Today’s Ad Age points to the latest media outlet: the checkout counter.
“Conveyor belts have never been on anybody’s radar screen for marketing,” said Frank Cox, president-CEO of EnVision Marketing Group, a Little Rock, Ark., firm with a patented system to print digital, photo-quality ads directly on conveyor belts. “But a store with eight to 10 checkout lanes, well, you’re talking about 100 square feet of wasted ad real estate.”
What’s interesting to me about this, as Ad Age uses the dubious term “ad creep” to describe it, is that the ad industry simply can’t lay the blame on guys like Cox for this increasing phenomenon. Yes, he smells an opportunity to make some cash and put ads in our faces where they haven’t previously been.
But I teach an advertising concepting class at a highly regarded ad school, and trust me, this kind of thinking is encouraged. Today’s ad students are constantly concepting new guerrilla and environmental ideas, and proposing to put ads and messages in nearly every space you can think of. Which, when they graduate and get jobs at agencies, will be all the more normal. Ad creep won’t go away, believe me.
i don’t what supermarket most people shop at, but whenever i come up to the checkout aisle, the conveyor belt is all but invisible because the woman in front of me has stacked 100 cans of cat food and a 30 pack of charmin on it. did anyone do a test to see how often the conveyor belts are actually uncovered?
Not to mention the fact that there are never more than three checkout lanes open in any one store at any one time, anywhere. Wasted real-estate is right. Then again, maybe if Retailing USA Inc. wasn’t too cheap to staff their stores adequately, it wouldn’t be. But hey, if advertisers are dumb enough to pay for ad space that is never used or seen by anyone, by all means, go ahead. Creatives at ad schools are only concepting this way because this is what the award juries have been rewarding of late. Perhaps when the idea of putting an ad someplace “new” is no longer seen as an idea in and of itself (as if it ever was to anyone over age 12), then working creatives and students alike will again see the value of creating cohesive campaigns instead of one-shot stunts served up annually at awards time by the CCO of their respective conglomerate corporations, as an example of how “creative” their network is. Yuk. Brand Managers of America, you deserve a refund.
Not that I endorse the idea at all, but I think the conveyor belt, the part after the groceries are run over the scanner, is seen quite often. Lots of people go in and buy a couple of items and have to wait in between punching in their customer card # and swiping their credit card and then finally signing the receipt or getting change back.
And I bet they are after the one or two item shoppers more than the woman doing bargain shopping.
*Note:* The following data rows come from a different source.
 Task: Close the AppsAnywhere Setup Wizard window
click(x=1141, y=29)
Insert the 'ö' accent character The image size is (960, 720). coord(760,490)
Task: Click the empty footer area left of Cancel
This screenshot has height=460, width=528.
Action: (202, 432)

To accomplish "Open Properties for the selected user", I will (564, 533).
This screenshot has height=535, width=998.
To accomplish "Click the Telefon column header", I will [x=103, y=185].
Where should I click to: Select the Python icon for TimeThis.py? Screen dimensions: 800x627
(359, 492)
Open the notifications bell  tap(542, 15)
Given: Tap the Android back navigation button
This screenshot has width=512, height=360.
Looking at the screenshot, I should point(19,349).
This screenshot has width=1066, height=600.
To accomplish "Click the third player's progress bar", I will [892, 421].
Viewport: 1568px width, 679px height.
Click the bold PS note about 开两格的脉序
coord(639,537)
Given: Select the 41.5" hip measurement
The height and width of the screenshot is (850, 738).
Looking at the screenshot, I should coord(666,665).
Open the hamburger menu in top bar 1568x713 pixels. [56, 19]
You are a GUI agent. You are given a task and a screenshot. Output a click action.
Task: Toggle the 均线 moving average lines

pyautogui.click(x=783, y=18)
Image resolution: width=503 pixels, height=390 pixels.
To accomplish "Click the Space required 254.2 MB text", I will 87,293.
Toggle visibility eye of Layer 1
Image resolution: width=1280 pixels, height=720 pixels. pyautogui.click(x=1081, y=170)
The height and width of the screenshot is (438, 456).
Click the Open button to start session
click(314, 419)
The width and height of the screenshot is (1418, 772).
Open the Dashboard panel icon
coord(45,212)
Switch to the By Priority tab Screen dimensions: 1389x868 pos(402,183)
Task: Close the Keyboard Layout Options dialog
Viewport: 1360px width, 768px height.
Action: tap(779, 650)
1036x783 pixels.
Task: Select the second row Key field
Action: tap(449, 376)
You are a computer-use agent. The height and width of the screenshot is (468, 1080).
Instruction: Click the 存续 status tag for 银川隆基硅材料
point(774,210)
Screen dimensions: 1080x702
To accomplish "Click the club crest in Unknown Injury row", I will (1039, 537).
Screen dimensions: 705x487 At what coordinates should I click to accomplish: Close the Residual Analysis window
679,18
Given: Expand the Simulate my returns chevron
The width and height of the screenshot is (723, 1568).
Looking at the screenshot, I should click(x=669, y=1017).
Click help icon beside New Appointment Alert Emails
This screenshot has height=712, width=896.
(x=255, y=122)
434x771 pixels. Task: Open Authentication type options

Next time you run in for just an item or two count the seconds you are watching that black belt. I bet it is at least five.
is that all it takes?
Well, nancy may be accurate, but there are other considerations. Can anyone think of an environment more over-saturated with advertising than a supermarket? Putting ads on the conveyor belt is like installing a neon sign in Times Square. It’s bad enough that most stores already hand you a 6-foot receipt loaded with messages — along with multiple video screens, ads on carts, nearby magazine racks and ad-filled muzak. All that’s left is to make the cashier girl wear a digital sandwich board while singing jingles. If someone’s teaching ad students to think like this, it’s pretty sad.
I’m with nottomention and High Jive on this.
I certainly understand the need to find new ways to reach consumers in today’s fractured media landscape. But as clever as many of these “non-traditional” placements undoubtedly are, they increasingly seem like one-shot gimmicks designed to win awards and impress other creatives rather than build brands.
The irony is that, instead of cutting through the clutter, these “guerilla and environmental” concepts only add to it. It’s not just supermarkets that are oversaturated with advertising. Sidewalks, bus shelters, urinals, barf bags on airplanes: Everywhere you look, somebody’s trying to sell you something. No wonder people have OD’d on advertising: There’s no escaping it.
As I’ve said before, it’s only a matter of time before they start tattooing ads on the inside of your eyelids.
Here’s a radical thought: Instead of finding wacky and unexpected new places to run ads, why not just come up with better ads?
My radical thought: I dropped out of school.
For a supermarket brand, I was once asked to come up with a message to put on the divider bars on those belts. My reply was why would we put a message there when the consumer’s shopping experience is coming to a close.
That project was killed.
i run an ad company and am very interested in the conveyor belt advertising idea. how much does it cost to print ads on the conveyor belts?
Reply to HighJive August 17, 2006 10:24 PM:,
Why are there people who think like you when people think outside the square with great ideas like this? Why can’t you just say “great idea”. Are you jealous or something? My comment comes some 3 years later because i just came across this but for goodness sake you have just become “there’s always someone in a group” person. It’s people who think like this who have made incredible inventions that help us live a bit better today. Boy oh boy.